(Prompt):
Gather every line of the material below that contains the string "Expand", and note that case counts.
───── Records for this task
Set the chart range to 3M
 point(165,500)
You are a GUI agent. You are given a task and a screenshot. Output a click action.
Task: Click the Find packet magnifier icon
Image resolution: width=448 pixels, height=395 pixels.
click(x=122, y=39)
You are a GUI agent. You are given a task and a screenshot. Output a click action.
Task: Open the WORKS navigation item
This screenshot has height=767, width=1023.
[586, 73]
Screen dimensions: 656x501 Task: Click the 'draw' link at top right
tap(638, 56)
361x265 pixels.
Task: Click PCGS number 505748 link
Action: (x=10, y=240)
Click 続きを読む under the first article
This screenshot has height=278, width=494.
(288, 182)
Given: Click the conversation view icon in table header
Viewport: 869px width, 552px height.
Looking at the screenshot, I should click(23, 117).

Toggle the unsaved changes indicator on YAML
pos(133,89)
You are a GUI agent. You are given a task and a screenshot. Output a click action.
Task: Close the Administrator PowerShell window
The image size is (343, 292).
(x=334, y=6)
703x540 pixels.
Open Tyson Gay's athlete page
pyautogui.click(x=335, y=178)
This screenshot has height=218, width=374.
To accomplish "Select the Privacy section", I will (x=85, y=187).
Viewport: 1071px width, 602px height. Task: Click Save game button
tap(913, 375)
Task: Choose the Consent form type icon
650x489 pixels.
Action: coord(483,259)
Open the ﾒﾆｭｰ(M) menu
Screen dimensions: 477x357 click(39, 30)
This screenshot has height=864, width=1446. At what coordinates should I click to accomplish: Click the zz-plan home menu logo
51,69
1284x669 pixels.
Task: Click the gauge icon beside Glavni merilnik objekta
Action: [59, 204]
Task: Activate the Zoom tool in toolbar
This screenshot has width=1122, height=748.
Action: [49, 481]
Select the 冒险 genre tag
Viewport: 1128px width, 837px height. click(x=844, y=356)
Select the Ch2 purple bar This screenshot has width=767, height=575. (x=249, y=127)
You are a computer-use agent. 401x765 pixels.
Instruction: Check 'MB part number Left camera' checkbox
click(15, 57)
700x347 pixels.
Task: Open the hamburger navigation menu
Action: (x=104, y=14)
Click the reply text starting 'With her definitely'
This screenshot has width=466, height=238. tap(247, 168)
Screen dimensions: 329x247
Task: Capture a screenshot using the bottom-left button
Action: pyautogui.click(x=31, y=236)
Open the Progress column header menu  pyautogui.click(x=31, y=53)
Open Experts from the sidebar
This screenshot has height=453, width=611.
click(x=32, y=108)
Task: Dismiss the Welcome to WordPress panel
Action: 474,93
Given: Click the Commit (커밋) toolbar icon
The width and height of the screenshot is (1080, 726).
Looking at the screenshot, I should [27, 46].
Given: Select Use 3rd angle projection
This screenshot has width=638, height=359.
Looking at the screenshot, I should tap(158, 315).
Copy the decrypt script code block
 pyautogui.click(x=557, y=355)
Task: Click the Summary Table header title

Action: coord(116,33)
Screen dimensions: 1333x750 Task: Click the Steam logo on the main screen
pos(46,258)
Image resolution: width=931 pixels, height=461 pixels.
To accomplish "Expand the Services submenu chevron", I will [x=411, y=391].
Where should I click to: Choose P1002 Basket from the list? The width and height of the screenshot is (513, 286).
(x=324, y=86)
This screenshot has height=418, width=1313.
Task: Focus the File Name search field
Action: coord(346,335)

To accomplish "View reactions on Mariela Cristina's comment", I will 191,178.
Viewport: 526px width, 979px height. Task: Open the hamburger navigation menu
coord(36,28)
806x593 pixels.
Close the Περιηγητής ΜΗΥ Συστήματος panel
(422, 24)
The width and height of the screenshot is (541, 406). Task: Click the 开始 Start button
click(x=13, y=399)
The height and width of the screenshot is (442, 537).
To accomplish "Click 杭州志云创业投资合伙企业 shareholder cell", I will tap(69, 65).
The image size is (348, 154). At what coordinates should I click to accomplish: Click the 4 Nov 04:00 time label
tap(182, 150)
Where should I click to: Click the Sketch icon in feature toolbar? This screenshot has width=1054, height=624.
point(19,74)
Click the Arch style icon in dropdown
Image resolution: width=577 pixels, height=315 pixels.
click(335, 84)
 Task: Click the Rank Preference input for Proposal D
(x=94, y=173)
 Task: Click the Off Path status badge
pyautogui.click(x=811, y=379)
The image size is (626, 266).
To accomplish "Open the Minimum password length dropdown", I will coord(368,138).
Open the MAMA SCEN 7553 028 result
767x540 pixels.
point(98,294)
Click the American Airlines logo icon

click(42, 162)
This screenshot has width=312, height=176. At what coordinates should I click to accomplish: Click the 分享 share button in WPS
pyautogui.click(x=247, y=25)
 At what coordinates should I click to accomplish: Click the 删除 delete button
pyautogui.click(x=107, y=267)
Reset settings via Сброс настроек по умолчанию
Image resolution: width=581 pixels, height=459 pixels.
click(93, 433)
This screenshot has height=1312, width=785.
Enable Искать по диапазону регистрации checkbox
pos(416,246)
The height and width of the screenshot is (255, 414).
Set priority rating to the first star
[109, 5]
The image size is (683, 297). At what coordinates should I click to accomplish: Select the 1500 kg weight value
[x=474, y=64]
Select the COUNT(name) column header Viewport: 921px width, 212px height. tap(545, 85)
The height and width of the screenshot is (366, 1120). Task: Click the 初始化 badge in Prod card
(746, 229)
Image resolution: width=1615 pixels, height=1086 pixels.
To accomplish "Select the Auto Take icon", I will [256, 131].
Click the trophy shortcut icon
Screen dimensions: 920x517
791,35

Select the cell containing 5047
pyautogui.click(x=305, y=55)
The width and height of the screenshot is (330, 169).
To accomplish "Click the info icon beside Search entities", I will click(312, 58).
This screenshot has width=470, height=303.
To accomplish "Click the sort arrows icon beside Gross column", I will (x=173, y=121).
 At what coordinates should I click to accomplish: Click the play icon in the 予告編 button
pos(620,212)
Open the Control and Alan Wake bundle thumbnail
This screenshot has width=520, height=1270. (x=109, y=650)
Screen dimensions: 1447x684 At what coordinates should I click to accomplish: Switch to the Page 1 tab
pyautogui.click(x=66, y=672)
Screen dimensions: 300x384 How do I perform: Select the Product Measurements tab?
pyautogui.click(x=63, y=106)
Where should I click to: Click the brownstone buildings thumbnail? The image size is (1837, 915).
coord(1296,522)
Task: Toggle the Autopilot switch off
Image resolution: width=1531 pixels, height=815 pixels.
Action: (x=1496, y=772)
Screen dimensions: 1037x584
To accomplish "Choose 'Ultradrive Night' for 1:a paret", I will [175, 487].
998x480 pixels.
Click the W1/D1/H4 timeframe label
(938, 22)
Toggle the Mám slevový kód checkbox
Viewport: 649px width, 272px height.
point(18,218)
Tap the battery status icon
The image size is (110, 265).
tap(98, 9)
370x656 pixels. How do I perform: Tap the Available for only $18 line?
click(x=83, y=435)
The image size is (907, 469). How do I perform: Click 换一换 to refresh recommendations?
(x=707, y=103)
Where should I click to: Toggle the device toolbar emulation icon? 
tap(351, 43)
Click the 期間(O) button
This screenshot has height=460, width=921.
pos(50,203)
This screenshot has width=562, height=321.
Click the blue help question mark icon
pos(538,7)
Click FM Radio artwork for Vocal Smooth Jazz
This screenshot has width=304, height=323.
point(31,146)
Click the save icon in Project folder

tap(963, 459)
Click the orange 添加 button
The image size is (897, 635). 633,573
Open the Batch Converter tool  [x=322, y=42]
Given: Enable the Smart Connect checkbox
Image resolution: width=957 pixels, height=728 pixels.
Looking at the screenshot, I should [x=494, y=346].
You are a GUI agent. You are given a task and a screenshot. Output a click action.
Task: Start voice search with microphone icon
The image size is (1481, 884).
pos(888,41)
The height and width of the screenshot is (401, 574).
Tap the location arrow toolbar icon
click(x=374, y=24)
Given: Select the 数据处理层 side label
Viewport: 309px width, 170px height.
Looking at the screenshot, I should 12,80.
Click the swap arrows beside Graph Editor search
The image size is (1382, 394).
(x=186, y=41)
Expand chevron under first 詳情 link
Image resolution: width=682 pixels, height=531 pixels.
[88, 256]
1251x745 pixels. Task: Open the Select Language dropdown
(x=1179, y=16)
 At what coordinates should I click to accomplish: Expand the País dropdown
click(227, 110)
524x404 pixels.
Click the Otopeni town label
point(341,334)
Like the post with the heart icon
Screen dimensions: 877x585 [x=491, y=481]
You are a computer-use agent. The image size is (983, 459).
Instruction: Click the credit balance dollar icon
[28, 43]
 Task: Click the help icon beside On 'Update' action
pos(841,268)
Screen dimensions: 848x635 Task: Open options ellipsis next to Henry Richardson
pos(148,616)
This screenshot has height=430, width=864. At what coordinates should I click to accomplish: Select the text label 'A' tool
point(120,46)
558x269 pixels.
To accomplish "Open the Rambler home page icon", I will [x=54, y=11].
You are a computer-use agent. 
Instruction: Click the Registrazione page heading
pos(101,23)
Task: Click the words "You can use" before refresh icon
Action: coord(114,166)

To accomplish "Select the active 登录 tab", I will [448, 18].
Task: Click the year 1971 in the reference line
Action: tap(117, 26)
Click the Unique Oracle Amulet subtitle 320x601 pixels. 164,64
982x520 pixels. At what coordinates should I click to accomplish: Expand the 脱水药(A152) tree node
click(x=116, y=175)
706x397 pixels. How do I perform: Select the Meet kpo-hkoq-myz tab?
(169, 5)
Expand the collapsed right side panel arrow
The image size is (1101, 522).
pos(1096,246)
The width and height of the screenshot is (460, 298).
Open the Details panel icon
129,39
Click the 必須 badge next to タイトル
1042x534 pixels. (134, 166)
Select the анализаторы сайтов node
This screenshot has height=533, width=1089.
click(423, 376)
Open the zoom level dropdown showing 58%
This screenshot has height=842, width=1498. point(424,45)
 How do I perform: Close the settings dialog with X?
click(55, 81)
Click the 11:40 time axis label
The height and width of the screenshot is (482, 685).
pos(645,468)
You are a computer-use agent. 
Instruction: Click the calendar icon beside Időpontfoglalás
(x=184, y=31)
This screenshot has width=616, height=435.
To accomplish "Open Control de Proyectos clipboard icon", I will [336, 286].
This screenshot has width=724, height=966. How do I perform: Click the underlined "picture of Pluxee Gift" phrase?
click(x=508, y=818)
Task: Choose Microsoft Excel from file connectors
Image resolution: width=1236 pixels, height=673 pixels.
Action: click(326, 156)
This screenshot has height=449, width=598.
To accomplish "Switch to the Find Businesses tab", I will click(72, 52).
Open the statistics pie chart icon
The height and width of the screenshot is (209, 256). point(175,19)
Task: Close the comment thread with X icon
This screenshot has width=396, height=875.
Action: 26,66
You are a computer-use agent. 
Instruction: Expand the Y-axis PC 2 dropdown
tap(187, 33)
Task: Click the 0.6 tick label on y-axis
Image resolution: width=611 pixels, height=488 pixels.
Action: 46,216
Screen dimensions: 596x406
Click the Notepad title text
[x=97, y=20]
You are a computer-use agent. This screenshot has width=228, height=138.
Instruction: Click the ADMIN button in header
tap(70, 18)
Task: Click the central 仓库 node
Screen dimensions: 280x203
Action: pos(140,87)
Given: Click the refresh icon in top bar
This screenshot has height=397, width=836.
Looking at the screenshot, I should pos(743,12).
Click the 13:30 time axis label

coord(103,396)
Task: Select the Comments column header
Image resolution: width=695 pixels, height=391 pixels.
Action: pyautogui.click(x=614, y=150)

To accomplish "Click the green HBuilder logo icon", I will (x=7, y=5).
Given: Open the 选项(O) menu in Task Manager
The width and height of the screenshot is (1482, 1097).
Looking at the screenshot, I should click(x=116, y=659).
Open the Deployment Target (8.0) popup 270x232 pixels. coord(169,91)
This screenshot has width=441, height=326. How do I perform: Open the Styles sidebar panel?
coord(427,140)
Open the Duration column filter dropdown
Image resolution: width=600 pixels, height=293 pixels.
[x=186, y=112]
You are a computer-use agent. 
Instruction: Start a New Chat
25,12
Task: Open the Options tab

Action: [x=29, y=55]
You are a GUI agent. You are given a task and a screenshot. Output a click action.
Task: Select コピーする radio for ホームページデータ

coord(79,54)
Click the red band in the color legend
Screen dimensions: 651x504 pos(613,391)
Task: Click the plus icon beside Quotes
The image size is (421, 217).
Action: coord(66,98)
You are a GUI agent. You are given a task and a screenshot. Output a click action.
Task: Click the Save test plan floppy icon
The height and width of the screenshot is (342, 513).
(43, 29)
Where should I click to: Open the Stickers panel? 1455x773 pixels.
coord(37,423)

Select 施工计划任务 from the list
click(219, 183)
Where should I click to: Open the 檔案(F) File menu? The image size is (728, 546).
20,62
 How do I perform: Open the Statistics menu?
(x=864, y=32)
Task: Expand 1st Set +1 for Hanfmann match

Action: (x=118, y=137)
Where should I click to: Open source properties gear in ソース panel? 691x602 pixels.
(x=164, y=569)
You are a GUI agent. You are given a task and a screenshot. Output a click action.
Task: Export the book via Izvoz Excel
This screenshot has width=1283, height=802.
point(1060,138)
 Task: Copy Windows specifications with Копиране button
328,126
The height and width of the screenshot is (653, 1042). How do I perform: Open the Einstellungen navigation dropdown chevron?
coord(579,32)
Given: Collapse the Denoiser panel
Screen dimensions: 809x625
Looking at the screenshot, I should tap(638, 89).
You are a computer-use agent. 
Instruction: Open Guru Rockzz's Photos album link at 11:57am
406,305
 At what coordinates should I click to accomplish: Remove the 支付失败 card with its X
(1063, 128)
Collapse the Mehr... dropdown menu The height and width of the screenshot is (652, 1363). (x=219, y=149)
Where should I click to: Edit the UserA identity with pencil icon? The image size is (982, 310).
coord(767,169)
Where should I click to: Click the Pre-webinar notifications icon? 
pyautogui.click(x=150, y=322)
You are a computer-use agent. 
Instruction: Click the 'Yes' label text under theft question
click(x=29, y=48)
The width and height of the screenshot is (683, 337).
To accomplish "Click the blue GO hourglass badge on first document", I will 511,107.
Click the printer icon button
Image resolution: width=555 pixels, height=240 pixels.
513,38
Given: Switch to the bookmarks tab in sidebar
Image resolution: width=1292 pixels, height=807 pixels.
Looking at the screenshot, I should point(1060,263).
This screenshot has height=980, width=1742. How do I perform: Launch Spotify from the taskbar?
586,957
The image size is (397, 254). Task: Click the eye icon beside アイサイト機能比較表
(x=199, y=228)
──────────
(Final result):
To accomplish "Expand the Services submenu chevron", I will [x=411, y=391].
Expand chevron under first 詳情 link
 At what coordinates should I click to accomplish: Expand the País dropdown
982x520 pixels. At what coordinates should I click to accomplish: Expand the 脱水药(A152) tree node
Expand the collapsed right side panel arrow
Instruction: Expand the Y-axis PC 2 dropdown
Task: Expand 1st Set +1 for Hanfmann match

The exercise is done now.